Trump’s proposal includes plans to extend his first-term tax cuts, inject more cash into military spending, and bankroll mass deportations and border wall expansions. But the price is slashing $1 trillion in subsidised health coverage for low-income Americans and gutting Medicaid and the Affordable Care Act, a move that could leave nearly 12 million people uninsured by 2034.
The Senate is split, with many Republicans hesitant to back the deeply unpopular bill ahead of the 2026 midterms. Still, Trump is pushing hard for victory before July 4th celebrations kick off.
On Truth Social, Trump called out the legislation, “the greatest and most important of its kind in history,” warning that failure to pass it could trigger “a whopping 68% tax increase, the largest in history.”
But behind closed doors, cracks are showing. Senator Rand Paul and moderate Thom Tillis have already broken ranks. Democrats, meanwhile, are exploiting the chaotic vote session to introduce amendment after amendment, shining a spotlight on GOP-led cuts to food assistance and clean energy incentives.

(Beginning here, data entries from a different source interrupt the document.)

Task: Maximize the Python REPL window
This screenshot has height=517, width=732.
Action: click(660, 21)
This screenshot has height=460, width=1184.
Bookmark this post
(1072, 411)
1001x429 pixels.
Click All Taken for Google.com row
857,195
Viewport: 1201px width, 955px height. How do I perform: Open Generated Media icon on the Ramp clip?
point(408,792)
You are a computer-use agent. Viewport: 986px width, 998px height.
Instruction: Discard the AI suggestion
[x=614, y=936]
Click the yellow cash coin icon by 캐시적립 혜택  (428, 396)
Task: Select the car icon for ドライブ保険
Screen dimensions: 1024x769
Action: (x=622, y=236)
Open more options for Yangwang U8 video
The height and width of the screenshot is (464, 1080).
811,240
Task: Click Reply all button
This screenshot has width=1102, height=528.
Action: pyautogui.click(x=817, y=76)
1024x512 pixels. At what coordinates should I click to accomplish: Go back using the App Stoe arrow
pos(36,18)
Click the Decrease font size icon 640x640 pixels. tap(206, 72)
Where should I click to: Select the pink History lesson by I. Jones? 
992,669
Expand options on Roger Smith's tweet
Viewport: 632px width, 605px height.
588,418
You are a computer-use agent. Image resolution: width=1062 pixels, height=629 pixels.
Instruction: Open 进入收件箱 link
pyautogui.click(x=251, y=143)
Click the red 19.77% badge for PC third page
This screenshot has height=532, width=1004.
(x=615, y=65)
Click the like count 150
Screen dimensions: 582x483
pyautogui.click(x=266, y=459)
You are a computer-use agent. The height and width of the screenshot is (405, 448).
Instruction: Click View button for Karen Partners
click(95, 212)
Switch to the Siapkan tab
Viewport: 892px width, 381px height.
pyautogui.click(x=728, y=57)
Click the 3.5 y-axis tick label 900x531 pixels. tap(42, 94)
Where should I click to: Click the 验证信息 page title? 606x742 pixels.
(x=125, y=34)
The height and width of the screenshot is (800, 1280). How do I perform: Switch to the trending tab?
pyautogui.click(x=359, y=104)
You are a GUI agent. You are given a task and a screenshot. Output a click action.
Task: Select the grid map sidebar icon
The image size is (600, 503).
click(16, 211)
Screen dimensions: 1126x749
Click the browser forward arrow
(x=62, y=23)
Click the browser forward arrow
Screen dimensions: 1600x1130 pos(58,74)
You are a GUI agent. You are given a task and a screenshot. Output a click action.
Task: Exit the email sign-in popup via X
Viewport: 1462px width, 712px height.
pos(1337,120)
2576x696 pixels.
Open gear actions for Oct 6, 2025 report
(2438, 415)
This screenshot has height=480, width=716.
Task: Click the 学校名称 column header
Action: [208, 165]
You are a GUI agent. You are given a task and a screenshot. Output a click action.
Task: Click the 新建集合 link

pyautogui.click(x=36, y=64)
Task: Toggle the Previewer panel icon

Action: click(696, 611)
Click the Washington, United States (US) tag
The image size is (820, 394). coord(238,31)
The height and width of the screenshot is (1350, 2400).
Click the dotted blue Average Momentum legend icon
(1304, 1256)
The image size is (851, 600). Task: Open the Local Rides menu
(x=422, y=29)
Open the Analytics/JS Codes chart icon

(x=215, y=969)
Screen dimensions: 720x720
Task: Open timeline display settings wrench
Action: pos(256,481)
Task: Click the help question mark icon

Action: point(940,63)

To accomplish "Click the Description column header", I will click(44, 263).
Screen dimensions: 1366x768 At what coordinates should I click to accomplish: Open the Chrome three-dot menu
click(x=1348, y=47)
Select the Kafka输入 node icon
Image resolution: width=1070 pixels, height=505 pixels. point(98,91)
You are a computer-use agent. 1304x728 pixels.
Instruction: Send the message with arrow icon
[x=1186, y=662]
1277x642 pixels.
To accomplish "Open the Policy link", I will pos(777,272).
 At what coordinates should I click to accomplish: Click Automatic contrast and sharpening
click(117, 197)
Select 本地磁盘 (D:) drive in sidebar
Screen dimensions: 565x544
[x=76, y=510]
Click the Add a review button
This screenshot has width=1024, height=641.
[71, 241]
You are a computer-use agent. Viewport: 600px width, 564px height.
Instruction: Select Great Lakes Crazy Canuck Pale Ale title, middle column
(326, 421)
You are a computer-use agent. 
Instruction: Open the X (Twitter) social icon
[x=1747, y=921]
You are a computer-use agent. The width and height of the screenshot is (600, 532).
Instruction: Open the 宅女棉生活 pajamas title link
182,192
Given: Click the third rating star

“They’re stalling,” said Senate Democratic Leader Chuck Schumer. “They can’t deliver what they promised, so they’re dragging this out.”
With the bill stretching over 940 pages, a House vote could happen as early as Wednesday. But trouble is brewing there too, with far-right Republicans laying claims that the bill doesn’t slash enough, while moderates balk at the deep healthcare cuts.
Even Trump’s former ally, Elon Musk, has jumped into the fray. The tech mogul who recently resigned from Trump’s administration called the bill “debt slavery” and teased plans to launch a third political party.
If passed, the bill could result in one of the largest wealth redistributions in modern U.S. history, that shifts benefits from the poorest Americans to the wealthiest. Polls show it is widely rejected by voters across age, race, and income groups.